> **THE INPUT**
■ ■ ■

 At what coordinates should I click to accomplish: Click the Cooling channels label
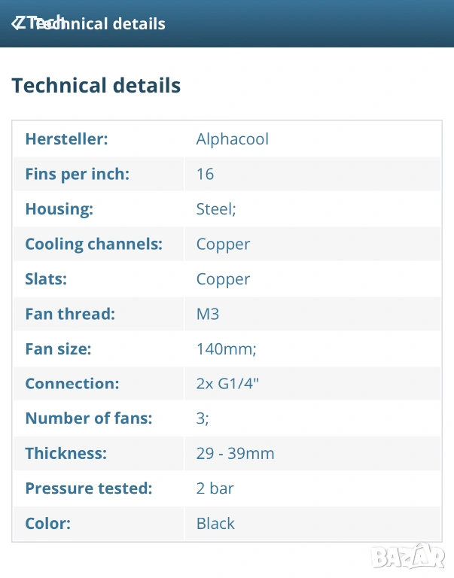93,244
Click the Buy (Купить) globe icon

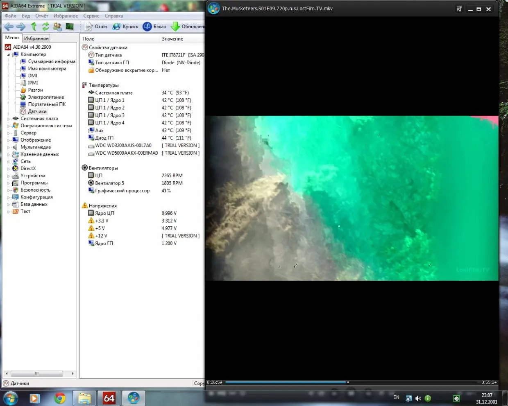pos(117,27)

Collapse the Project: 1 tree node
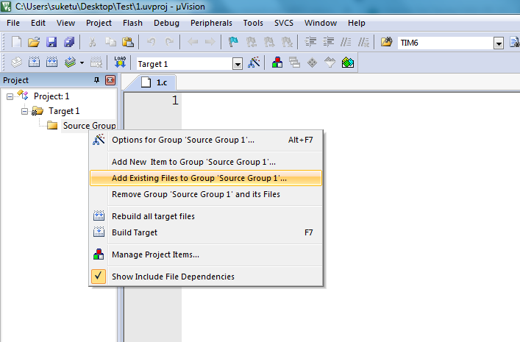pyautogui.click(x=10, y=96)
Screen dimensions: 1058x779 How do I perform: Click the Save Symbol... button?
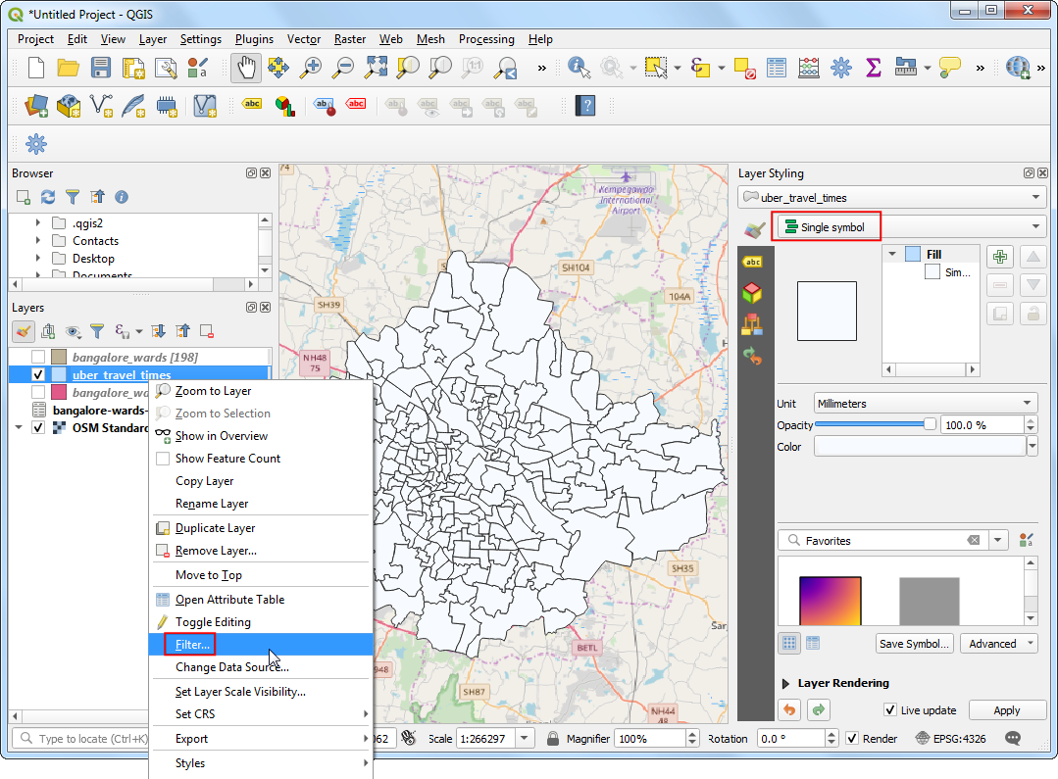click(914, 644)
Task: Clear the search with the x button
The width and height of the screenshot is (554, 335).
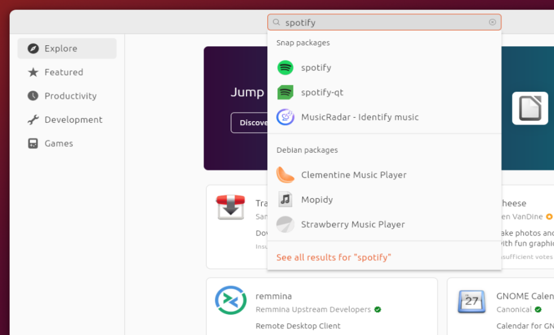Action: coord(492,22)
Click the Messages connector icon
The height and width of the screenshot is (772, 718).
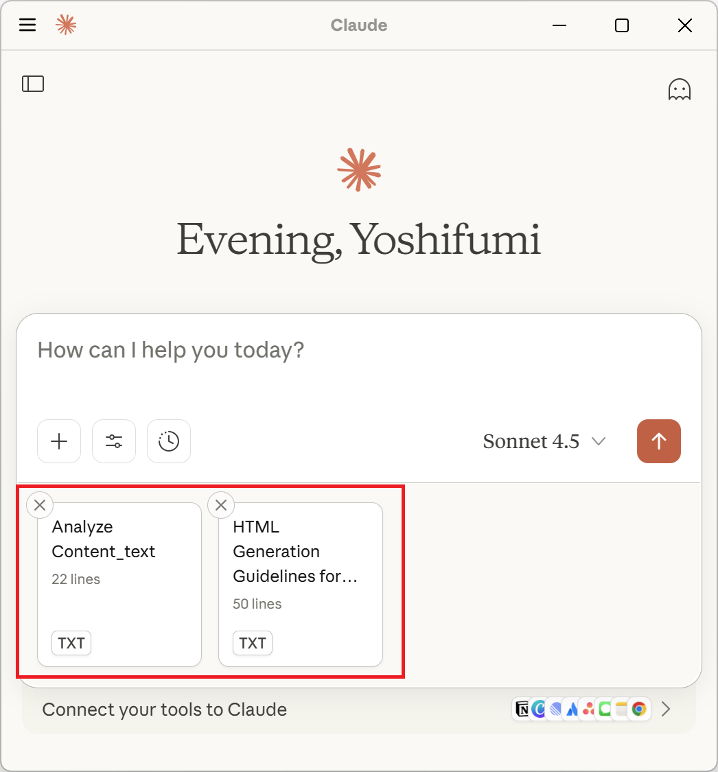coord(605,709)
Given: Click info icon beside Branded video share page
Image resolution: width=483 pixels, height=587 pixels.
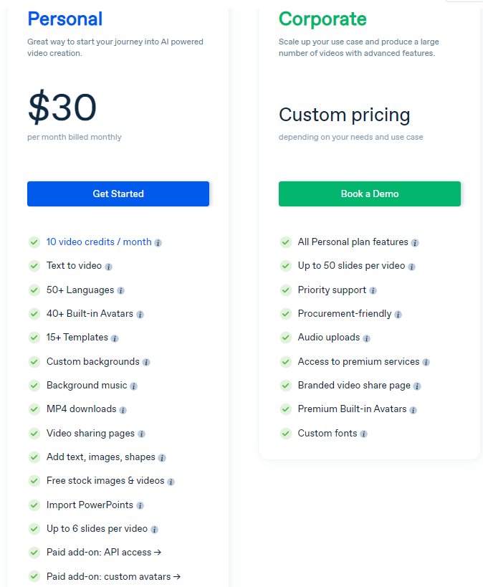Looking at the screenshot, I should (x=417, y=386).
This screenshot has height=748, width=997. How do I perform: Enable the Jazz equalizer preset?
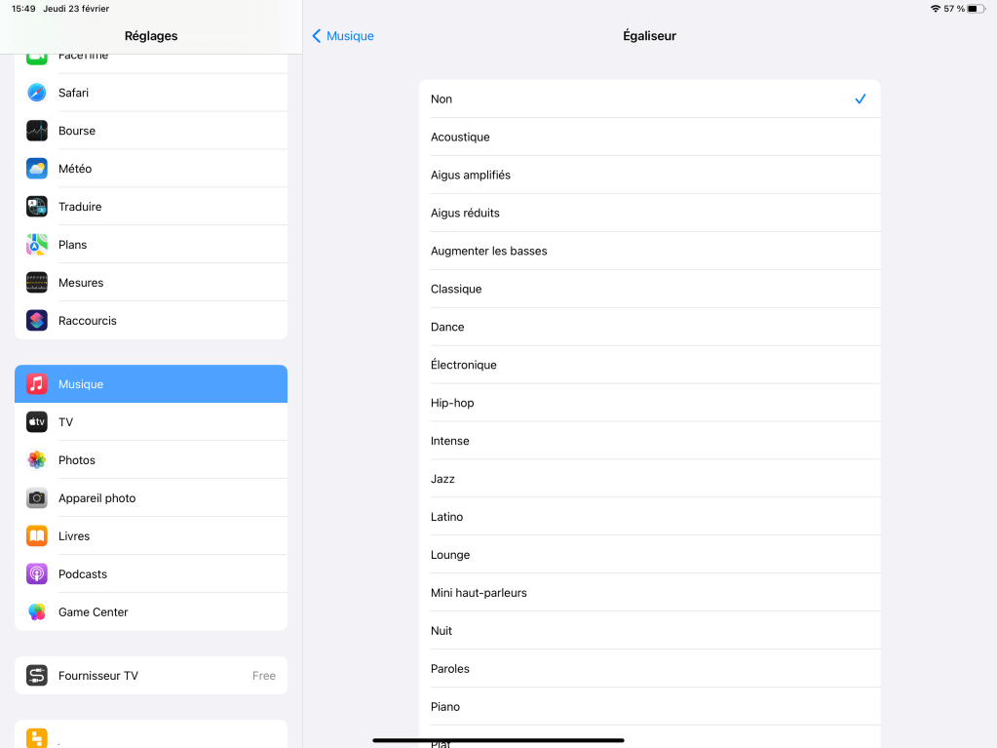[x=649, y=479]
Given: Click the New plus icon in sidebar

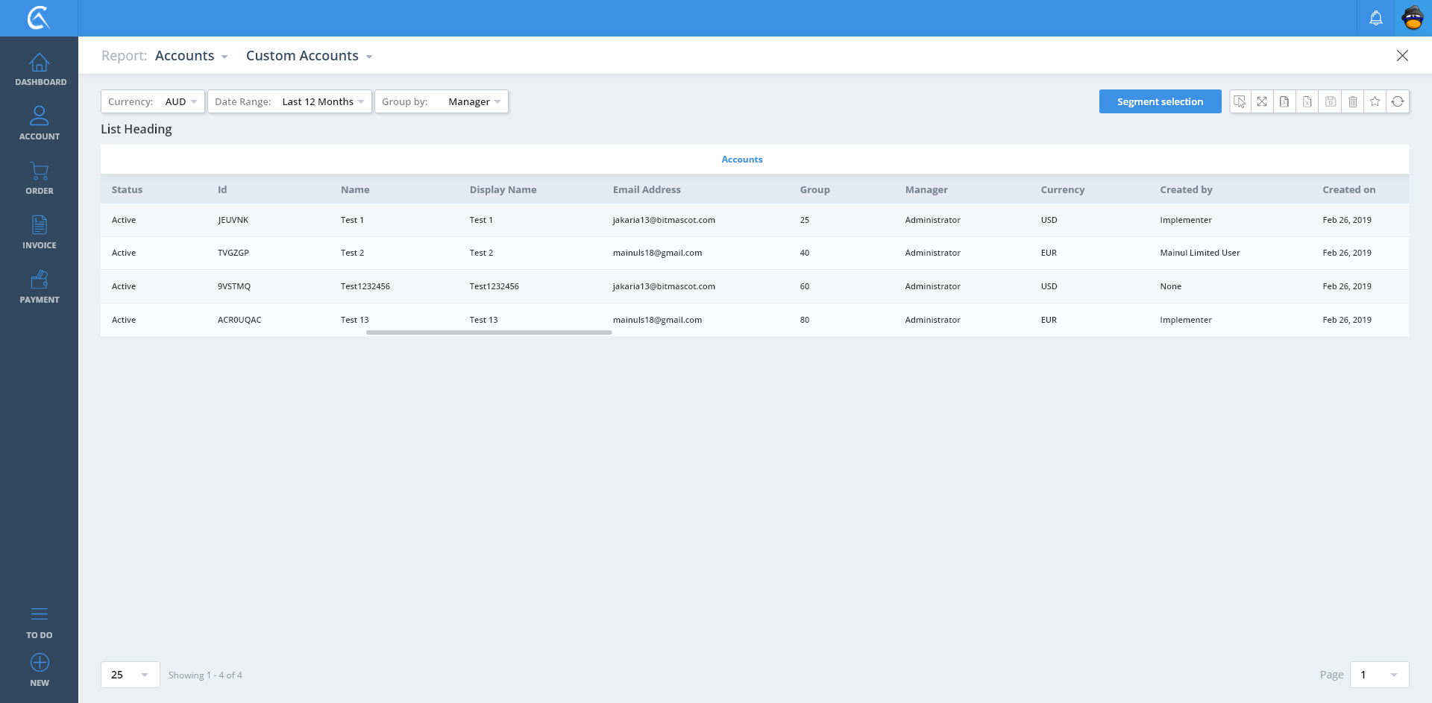Looking at the screenshot, I should tap(40, 669).
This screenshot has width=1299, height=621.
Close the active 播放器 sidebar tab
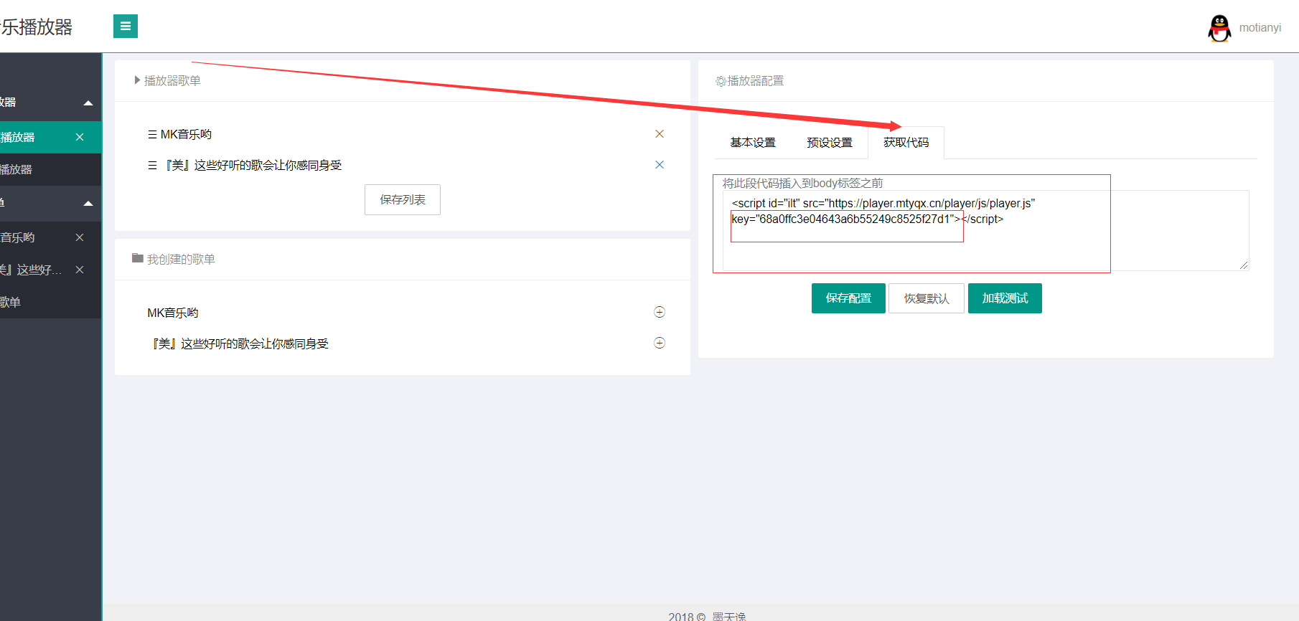[80, 137]
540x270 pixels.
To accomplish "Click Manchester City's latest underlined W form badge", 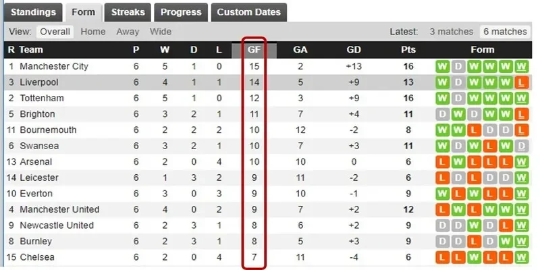I will tap(521, 67).
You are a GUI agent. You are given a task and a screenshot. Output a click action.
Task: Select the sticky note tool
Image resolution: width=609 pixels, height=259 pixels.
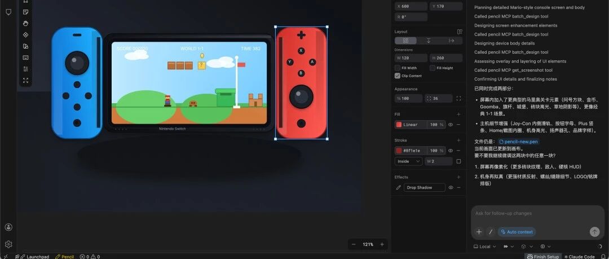pyautogui.click(x=25, y=12)
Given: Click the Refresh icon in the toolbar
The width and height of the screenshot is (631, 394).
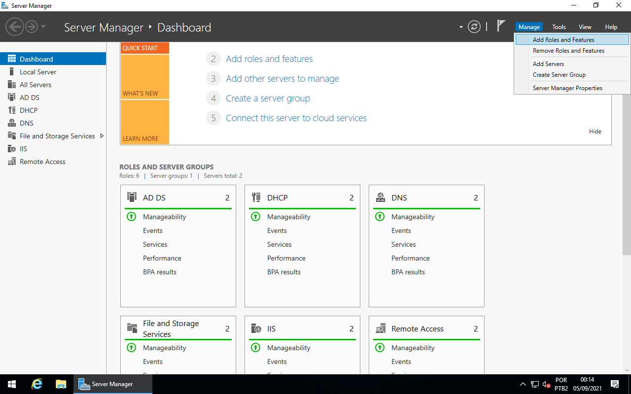Looking at the screenshot, I should tap(474, 27).
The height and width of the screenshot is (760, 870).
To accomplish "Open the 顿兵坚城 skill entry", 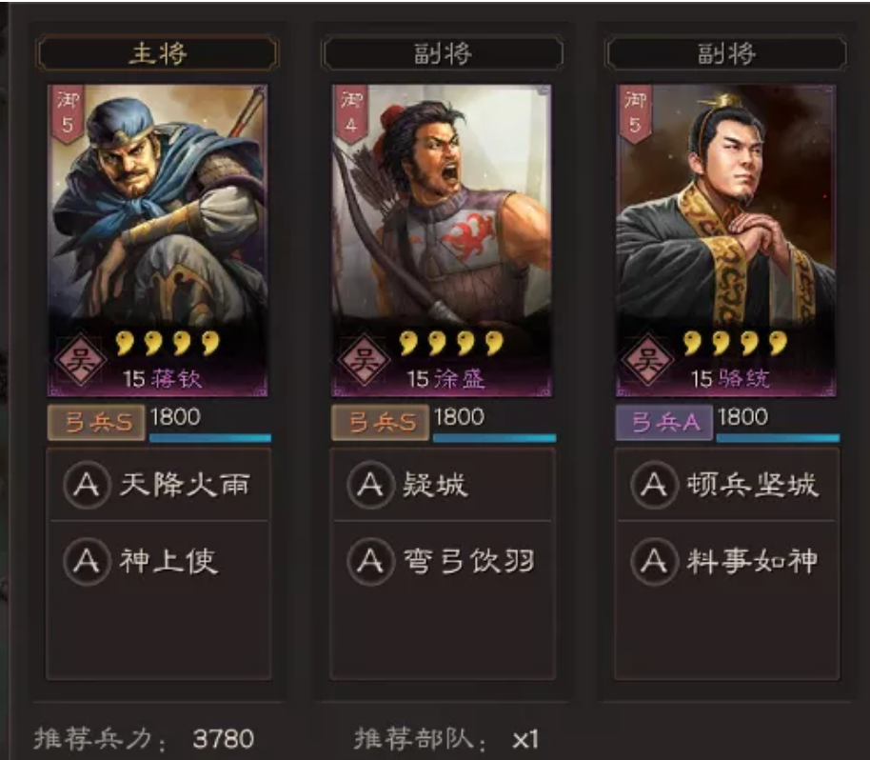I will click(726, 485).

■ ■ ■

> **REQUIREMENT**
Without any picture, return exactly the lines of the records above from the first through the line that contains "Task: Clear the search with the x button".

> **TASK SOLUTION**
 At what coordinates should I click to accomplish: Click the Cooling channels label
93,244
Click the Buy (Купить) globe icon

pos(117,27)

Collapse the Project: 1 tree node
pyautogui.click(x=10, y=96)
Screen dimensions: 1058x779 How do I perform: Click the Save Symbol... button?
click(914, 644)
Task: Clear the search with the x button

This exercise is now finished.